Today I did the unthinkable.

I haven’t worn shorts in public since I was nineteen.  There’s a story there.  It begins when I was ten.

Walking around a flea market in Canton, Texas in a pair of “jams” my Uncle remarked from behind me, “Your knees look like cantaloupes stuffed halfway down a pair of socks.” The saddest thing?  He was right.  I hadn’t yet learned how to navigate my quickly growing lanky frame.  My knees pounded against one another from time to time when I walked, like wrecking balls persistently swinging too closely together.  They’d collide, ricocheting off one another, making me look for a moment like a giraffe stumbling through a bag of spilled marbles. Then they’d quickly fall back in line with the rest of my body until, a few steps later, the whole process would be repeated.

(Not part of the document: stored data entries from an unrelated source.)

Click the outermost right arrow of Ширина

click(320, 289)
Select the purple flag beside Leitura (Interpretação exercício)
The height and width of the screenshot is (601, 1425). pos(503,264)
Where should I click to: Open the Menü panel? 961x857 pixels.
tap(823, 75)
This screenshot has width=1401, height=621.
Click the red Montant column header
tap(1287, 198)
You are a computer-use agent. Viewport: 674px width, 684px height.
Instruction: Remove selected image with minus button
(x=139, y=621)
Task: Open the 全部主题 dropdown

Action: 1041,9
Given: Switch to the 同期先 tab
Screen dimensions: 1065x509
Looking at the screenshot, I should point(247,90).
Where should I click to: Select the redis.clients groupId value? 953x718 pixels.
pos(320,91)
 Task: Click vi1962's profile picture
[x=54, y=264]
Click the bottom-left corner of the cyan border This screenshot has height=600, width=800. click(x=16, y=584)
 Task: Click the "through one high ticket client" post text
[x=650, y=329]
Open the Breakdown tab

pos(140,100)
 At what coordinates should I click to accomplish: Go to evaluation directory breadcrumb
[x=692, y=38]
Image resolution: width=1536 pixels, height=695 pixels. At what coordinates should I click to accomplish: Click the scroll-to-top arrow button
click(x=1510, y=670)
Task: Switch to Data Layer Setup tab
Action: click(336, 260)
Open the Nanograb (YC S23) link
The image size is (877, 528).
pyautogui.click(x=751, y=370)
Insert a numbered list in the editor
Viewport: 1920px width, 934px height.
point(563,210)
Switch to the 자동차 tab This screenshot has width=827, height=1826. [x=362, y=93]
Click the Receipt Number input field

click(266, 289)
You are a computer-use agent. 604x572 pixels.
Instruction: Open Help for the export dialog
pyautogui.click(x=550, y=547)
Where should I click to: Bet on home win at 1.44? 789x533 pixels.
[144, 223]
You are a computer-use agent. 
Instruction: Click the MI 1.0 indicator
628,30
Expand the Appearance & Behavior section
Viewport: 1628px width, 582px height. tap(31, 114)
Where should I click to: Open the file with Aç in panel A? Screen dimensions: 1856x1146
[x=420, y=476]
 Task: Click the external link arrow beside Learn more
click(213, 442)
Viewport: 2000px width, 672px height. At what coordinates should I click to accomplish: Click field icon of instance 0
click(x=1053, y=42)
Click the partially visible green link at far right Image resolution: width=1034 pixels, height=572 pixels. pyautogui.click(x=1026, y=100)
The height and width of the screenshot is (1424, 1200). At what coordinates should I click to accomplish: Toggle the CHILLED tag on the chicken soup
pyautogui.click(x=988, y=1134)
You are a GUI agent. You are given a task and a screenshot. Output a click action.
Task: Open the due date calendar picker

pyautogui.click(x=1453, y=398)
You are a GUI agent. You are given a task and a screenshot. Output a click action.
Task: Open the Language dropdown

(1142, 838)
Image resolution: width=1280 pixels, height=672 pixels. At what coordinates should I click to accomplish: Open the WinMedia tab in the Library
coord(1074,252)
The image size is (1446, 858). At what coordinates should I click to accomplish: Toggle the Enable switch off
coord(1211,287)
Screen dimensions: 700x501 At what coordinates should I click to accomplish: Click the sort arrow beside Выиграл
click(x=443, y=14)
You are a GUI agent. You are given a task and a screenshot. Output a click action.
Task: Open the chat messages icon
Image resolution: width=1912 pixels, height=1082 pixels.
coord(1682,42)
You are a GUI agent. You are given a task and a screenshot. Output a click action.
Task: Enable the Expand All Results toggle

When I was fourteen I went to the lake with the rest of the youth group.  Even then I was dating way out of my league.  Kim was a competitive gymnast – graceful, muscular, tan, beautiful and about to see my very white hairy thin legs for the first time.  I emerged from the changing room to laughter.  It was probably a snicker or two but to me, in front of Kim, it felt like a cacophony of devastating criticism.  I stayed in the water the entire day, skipping lunch and peeing in the water, my stick legs magically transformed into wavy almost indiscernible lines descending from my shorts and into the darkness of the murky lake.

When I was nineteen, the last time I wore shorts, it was over a hundred degrees out and I was mowing the yard.  Becky, then just a friend I had a crush on, stopped by to surprise me.  I was surprised.  And feeling more than a little self-concious.  So I did what I always do when I get nervous – I made jokes.  She laughed but said I didn’t look bad in shorts at all. 

She lied. 

I married her.

Today, fourteen years later, I bought shorts with her.  She says they look good.  I’ll pretend that’s the truth, because believing a lie sure beats dying of heat stroke on a cruise.